Your goal. Write out the lines below unchanged, beginning with the first and ending after the line that contains "This screenshot has height=720, width=1280.".

Data provided.

^^^^^^^^

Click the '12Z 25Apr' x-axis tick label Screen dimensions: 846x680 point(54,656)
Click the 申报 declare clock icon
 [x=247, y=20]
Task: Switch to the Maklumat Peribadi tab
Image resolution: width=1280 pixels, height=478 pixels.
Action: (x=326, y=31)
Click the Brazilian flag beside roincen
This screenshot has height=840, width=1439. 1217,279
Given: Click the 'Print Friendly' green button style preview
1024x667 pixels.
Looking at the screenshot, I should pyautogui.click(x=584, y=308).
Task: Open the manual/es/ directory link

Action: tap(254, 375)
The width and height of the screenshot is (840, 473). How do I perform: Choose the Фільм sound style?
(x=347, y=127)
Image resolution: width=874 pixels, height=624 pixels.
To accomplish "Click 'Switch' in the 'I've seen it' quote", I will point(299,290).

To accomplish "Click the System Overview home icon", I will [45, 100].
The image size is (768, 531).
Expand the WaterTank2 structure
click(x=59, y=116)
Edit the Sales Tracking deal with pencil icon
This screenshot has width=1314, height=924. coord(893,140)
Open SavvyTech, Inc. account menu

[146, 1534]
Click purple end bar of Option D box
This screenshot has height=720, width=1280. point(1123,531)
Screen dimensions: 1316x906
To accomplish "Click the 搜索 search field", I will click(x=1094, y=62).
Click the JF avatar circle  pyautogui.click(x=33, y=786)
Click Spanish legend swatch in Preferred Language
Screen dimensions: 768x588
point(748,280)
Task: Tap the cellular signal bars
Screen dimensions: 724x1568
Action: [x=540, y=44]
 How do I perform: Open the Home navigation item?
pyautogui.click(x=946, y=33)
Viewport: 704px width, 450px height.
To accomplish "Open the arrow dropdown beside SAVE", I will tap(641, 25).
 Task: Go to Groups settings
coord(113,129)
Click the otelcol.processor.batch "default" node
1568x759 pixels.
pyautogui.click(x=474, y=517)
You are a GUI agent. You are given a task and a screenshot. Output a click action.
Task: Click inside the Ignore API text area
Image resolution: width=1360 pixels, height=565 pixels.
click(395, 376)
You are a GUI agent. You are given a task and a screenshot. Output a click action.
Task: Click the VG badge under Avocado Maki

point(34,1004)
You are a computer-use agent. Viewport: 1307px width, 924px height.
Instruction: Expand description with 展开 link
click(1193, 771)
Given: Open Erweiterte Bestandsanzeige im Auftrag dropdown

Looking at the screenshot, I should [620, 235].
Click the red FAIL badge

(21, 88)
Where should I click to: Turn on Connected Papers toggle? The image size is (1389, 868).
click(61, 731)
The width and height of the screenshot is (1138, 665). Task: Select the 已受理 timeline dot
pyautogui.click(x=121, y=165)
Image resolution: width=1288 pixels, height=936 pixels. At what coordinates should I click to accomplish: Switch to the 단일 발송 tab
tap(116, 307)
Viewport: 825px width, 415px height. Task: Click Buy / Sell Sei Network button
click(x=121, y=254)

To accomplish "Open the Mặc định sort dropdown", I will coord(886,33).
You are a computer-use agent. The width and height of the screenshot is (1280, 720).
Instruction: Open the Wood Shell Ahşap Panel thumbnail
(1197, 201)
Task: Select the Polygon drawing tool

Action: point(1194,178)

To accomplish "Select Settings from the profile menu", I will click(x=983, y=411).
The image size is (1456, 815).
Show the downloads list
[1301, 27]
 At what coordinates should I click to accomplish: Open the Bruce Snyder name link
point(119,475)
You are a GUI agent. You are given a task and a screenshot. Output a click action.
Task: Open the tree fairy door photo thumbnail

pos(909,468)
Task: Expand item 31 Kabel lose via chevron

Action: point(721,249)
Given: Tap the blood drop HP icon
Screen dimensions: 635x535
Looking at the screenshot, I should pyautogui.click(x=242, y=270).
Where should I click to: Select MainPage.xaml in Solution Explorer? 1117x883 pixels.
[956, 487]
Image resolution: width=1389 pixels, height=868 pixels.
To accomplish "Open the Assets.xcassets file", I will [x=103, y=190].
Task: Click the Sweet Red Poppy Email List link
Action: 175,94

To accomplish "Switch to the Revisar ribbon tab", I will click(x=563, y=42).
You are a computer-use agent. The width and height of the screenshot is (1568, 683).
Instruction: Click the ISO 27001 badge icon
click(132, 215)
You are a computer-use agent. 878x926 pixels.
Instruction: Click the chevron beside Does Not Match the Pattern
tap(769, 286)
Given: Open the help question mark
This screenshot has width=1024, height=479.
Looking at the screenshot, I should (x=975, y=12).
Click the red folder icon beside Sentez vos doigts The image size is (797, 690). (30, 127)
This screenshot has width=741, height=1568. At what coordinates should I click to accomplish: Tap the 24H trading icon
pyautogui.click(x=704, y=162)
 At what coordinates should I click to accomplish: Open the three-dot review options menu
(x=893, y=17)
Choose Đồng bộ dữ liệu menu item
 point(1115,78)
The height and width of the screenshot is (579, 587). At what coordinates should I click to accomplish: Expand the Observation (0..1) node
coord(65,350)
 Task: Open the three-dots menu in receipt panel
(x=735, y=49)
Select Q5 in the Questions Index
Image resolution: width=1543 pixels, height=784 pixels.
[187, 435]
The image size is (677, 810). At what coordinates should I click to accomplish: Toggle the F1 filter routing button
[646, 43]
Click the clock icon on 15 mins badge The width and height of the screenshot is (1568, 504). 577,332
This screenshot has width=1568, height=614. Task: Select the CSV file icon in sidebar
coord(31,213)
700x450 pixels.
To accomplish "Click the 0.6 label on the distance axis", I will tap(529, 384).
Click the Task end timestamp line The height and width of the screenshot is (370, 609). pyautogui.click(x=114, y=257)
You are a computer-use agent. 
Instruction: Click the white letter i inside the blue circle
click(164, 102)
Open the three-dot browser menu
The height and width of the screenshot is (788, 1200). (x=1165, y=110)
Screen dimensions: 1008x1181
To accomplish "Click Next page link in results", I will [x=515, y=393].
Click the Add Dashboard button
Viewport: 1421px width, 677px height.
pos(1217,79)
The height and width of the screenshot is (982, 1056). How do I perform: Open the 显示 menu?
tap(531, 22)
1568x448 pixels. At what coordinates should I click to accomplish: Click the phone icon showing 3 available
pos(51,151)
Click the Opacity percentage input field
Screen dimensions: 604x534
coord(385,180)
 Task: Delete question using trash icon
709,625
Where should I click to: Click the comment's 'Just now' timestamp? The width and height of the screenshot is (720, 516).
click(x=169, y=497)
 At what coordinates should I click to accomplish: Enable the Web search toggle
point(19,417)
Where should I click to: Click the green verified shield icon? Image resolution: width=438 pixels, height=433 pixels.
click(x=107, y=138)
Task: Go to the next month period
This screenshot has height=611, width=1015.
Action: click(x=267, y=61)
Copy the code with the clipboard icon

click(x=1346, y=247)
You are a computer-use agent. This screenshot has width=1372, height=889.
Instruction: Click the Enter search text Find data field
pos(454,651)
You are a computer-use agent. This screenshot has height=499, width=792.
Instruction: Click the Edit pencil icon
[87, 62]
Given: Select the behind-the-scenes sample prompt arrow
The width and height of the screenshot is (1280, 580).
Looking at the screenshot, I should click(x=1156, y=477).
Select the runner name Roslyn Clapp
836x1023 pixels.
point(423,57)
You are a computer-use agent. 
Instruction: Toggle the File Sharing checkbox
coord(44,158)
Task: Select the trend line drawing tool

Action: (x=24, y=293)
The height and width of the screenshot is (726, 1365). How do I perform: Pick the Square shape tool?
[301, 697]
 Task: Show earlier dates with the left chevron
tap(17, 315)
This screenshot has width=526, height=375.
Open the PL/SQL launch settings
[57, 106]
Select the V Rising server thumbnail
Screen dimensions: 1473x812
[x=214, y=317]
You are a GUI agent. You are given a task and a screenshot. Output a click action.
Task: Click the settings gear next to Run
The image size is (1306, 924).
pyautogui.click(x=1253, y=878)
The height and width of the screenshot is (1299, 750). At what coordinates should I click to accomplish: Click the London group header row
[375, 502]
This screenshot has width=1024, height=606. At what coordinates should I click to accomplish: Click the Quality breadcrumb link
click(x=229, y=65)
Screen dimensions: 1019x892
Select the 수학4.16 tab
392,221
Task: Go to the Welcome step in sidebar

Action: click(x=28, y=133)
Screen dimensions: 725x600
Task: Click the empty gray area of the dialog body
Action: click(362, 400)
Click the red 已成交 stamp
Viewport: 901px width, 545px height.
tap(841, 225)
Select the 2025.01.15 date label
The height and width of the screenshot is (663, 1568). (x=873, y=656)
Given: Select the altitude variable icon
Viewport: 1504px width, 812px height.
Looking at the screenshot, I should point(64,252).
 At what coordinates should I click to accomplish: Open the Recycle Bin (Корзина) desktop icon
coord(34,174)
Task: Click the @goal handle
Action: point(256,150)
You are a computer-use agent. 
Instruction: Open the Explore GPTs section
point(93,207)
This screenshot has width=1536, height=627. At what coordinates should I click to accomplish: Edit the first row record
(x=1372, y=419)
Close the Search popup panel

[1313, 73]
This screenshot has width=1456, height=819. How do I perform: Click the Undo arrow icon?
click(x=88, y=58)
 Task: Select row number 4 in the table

^^^^^^^^

Response to the exercise.
Click the '12Z 25Apr' x-axis tick label Screen dimensions: 846x680 point(54,656)
Click the 申报 declare clock icon
 [x=247, y=20]
Task: Switch to the Maklumat Peribadi tab
Image resolution: width=1280 pixels, height=478 pixels.
Action: (x=326, y=31)
Click the Brazilian flag beside roincen
This screenshot has height=840, width=1439. 1217,279
Given: Click the 'Print Friendly' green button style preview
1024x667 pixels.
Looking at the screenshot, I should pyautogui.click(x=584, y=308).
Task: Open the manual/es/ directory link

Action: tap(254, 375)
The width and height of the screenshot is (840, 473). How do I perform: Choose the Фільм sound style?
(x=347, y=127)
Image resolution: width=874 pixels, height=624 pixels.
To accomplish "Click 'Switch' in the 'I've seen it' quote", I will point(299,290).

To accomplish "Click the System Overview home icon", I will [45, 100].
The image size is (768, 531).
Expand the WaterTank2 structure
click(x=59, y=116)
Edit the Sales Tracking deal with pencil icon
This screenshot has width=1314, height=924. coord(893,140)
Open SavvyTech, Inc. account menu

[146, 1534]
Click purple end bar of Option D box
This screenshot has height=720, width=1280. point(1123,531)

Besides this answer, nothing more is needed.